Last year the turnover for the NPA was €3,954,941, with an attendance of about 187,500. On the basis that they got in an extra 32,500 this year, it's likely that there's another €500,000 headed for the already swollen coffers of the NPA.
It's not just ticket sales. While exhibitors may invest up to €100,000 in their stands, they also pay a fee simply to be there. Ms McHugh claims that the fees haven't increased in over eight years. But at €142 per metre, and 1,400 exhibitors spread over 125 acres, they all add up.
You can be sure that the 35 catering units also pay their way. A chip van would often hand over €1,000 per day. While Anna May has issued strict instructions as to what are the maximum prices any of the caterers at the event charge, her legendary bargaining ability also ensures that the NPA makes the most of having the units on site.
By January 31, 2013, the accumulated surplus for the organisation was €9,958,191. That amount has grown anywhere between €400,000 and €800,000 over the last number of years.
"We have to have a contingency fund to carry us through at least two years in case something like foot and mouth disease struck," says Ms McHugh.
Part of the success of the event is down to the huge voluntary effort of NPA personnel – ploughmen and women from all parts of the country that adjudicate, make tea, direct cars and put up signs at qualifiers all over the country throughout the year.

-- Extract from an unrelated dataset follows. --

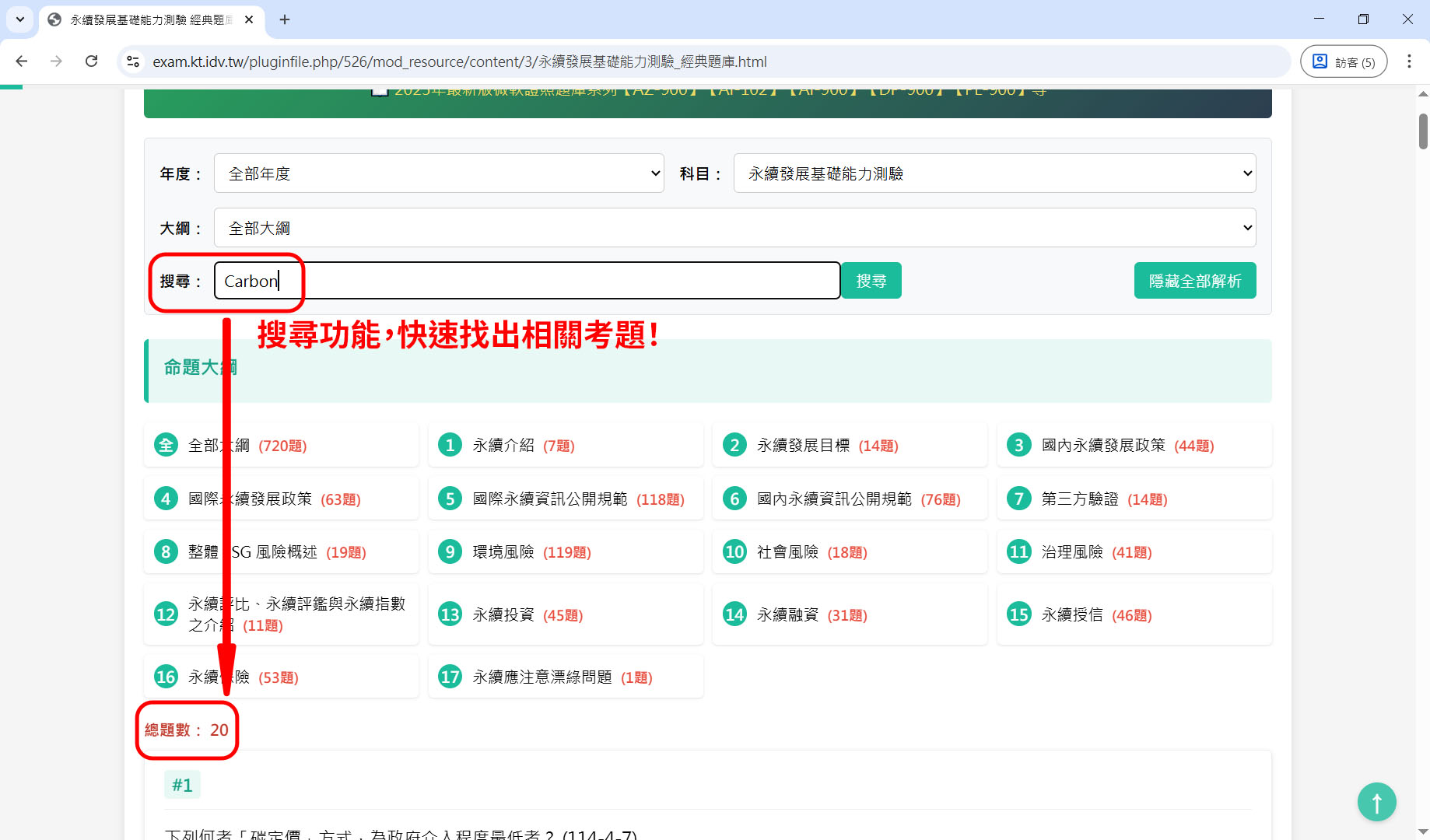Expand the 年度 dropdown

The three-day championships is really only the end of a year's work for these folk.
Anna May and her daughter Anna Marie also work year round, but they pull in nearly €200,000 a year between them for their efforts.
But it's hard to begrudge them a cent. A UCD study concluded that the event was worth close to €34m for the local economy. No wonder Anna May was voted Veuve Clicquot business woman of the year.